La copie fidèle suffit-elle pour faire de la dématérialisation fiscale ?
Plusieurs confusions se cachent dans cette interrogation. Il convient de préciser le sens de ces expressions pour les comprendre. En réalité, ces deux notions sont totalement disjointes.
La copie fidèle est définie dans plusieurs contextes, plusieurs cadres légaux.
La copie fidèle (ou fiable) est un processus qui permet de produire une copie électronique d’un original papier et de conférer à cette copie la même valeur probante que son original. Il est même possible, sous conditions de conservation durable de la copie fiable et d’exposition des procédures de production de cette copie, de détruire l’original ainsi copié fidèlement.
L’ordonnance du 10 février 2016 de l’article 1379 du Code civil indique : « La copie fiable a la même force probante que l’original. La fiabilité est laissée à l’appréciation du juge. Néanmoins est réputée fiable la copie exécutoire ou authentique d’un écrit authentique. Est présumée fiable jusqu’à preuve du contraire toute copie résultant d’une reproduction à l’identique de la forme et du contenu de l’acte, et dont l’intégrité est garantie dans le temps par un procédé conforme à des conditions fixées par décret en Conseil d’État. Si l’original subsiste, sa présentation peut toujours être exigée ».
Un décret d’application 2016-1673 pris le 5 décembre 2016 précise les conditions de fiabilité de la reproduction par voie électronique. Les exigences énoncées concernent :
- L’informations sur la copie;
- La qualité ;
- L’intégrité ;
- La conservation de la copie ;
- La lisibilité dans le temps ;
- La traçabilité ;
- La sécurité ;
- La documentation.
La norme NF Z42-026, publiée par l’AFNOR représente les bonnes pratiques pour la mise en œuvre de la copie fiable du code civil. Cette norme, précise les exigences fonctionnelles et techniques liées à la qualification et au paramétrage de la chaîne de numérisation et au processus de numérisation. L’AFNOR propose la certification NF544 de conformité à cette norme.
La copie fidèle des factures fournisseurs dans le cadre du code des impôts.
L’article A102 B-2 du livre des procédures fiscales publié le 22 mars 2017 reprend et précise les concepts cités par le décret d’application du 5 décembre 2016 (reproduction à l’identique, en couleur, archivage numérique et contrôles durant toute la durée de conservation, utilisation du format PDF A/3 assorti d’un mécanisme de protection par signature, scellement ou empreinte numérique, horodatage)
Il devient ainsi possible de supprimer l’original papier pour lui substituer la copie fiable d’une facture.
La copie fidèle est une excellente pratique concernant les factures reçues sous la forme papier. Pour autant, elle ne rentre pas dans le cadre de la dématérialisation fiscale.
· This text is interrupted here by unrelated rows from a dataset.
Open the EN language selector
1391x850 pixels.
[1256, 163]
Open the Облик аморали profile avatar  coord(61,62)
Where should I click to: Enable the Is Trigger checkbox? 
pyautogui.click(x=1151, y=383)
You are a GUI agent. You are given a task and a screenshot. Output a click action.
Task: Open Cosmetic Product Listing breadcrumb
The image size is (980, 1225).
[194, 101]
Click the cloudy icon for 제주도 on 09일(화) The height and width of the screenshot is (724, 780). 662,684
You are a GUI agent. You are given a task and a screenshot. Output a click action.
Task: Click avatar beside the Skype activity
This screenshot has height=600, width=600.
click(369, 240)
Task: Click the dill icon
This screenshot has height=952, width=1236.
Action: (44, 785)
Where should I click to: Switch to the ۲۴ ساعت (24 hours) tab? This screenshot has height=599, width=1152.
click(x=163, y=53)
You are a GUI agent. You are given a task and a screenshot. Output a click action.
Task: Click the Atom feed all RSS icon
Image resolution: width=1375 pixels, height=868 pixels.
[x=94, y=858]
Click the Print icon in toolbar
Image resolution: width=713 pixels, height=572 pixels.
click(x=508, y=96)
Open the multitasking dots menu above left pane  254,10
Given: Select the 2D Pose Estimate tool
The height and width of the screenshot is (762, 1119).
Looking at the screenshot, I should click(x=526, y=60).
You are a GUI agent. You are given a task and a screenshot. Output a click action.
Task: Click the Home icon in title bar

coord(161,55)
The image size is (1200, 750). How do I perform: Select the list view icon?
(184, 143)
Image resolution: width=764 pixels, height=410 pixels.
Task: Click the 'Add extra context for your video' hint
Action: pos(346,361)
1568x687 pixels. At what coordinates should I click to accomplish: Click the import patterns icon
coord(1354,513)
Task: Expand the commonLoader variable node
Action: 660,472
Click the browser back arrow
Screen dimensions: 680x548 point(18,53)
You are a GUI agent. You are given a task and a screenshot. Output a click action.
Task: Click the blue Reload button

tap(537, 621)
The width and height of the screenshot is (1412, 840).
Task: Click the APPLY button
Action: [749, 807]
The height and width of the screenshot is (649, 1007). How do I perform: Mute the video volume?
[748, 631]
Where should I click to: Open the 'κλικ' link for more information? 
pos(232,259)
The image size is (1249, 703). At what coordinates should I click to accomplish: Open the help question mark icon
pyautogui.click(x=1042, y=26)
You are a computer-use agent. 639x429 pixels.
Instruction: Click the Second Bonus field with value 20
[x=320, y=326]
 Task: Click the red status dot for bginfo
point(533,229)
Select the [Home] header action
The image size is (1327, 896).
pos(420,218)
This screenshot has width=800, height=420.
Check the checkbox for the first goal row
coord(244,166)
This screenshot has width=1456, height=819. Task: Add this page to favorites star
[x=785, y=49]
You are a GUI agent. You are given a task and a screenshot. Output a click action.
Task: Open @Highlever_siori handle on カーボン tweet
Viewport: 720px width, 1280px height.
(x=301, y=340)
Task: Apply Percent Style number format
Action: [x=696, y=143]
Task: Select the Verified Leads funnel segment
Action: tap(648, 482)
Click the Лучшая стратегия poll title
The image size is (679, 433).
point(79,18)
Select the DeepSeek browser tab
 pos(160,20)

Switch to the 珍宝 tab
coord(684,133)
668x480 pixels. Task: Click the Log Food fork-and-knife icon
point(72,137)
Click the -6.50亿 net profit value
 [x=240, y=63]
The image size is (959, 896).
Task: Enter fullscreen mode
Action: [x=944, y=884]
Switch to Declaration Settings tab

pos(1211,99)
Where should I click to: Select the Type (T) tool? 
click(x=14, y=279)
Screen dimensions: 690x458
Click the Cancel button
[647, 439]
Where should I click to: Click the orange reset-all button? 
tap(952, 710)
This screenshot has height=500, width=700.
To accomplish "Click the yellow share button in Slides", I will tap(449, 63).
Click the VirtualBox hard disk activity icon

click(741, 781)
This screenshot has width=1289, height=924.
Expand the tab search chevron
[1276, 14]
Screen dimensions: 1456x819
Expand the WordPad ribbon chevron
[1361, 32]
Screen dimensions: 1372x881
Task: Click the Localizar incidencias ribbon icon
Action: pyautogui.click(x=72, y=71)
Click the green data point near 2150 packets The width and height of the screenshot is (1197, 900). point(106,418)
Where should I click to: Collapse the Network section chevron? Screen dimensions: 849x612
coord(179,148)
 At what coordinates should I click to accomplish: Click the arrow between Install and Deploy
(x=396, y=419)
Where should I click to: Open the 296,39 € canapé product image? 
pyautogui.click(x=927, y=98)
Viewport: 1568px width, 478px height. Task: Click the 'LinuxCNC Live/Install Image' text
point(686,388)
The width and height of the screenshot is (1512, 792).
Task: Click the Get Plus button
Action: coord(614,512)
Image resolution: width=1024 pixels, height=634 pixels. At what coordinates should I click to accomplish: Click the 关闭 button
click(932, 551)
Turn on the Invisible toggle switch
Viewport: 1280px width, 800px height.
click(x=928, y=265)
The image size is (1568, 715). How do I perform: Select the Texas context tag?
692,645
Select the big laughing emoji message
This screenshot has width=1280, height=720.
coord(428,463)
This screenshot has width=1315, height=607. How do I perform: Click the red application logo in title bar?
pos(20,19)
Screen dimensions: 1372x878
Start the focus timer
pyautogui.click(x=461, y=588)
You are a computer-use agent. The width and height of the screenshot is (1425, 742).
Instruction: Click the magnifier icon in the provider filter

En effet, la confusion provient du terme dématérialisation. Ici la dématérialisation est appliquée après réception de la facture : On numérise une facture reçue physiquement en papier. L’échange entre le fournisseur son client s’est donc effectué sous forme physique ou matérielle alors que la dématérialisation fiscale organise un échange originellement dématérialisé entre les deux parties.
La dématérialisation fiscale prévoit plusieurs types de factures électroniques.
Le code des impôts définit le cadre des échanges dématérialisés de factures.
Celles-ci peuvent être :
- Non structurées : il peut s’agir d’un PDF (simple ou signé) sans fichier l’accompagnant, et l’information transmise est non structurée ;
- Structurées : il s’agit de données de facturation directement lisibles par une machine, par exemple facture EDI, quel que soit son format ;
- Hybrides : un fichier électronique embarquant un fichier lisible par un œil humain « standard » (un PDF souvent), qui est l’original fiscal, et un fichier de données de facturation directement exploitable par une machine. Les deux exemples les plus connus sont l’UBL Light (un EDI XML encapsulant un PDF) et la Factur-X (un PDF encapsulant un EDI XML – soit l’inverse de l’UBL Light).
La généralisation de la dématérialisation fiscale.
La généralisation de l’adoption de la facturation électronique dans le domaine des relations entre entreprises et administration publique (B2G) a été menée de 2017 à 2020.
C’est maintenant le projet de généralisation des factures électroniques entre entreprises (B2B) qui est lancé, à la suite de l’adoption de la loi de finance de 2021 autorisant le gouvernement à agir par ordonnance. L’obligation d’émission sera étalée de 2023 à 2025 en fonction de la taille des entreprises. L’obligation de réception sera pour toutes les entreprises à partir de 2023.
Le terme dématérialisation employé pour les échanges de factures électroniques s’explique par l’échange de fichiers plutôt que de papier.
Alors, si la numérisation des factures fournisseurs permet de dématérialiser les archives et dossiers fournisseurs, ce qui s’avère pratique et économique, cela ne répond pas à l’obligation d’accepter les factures électroniques.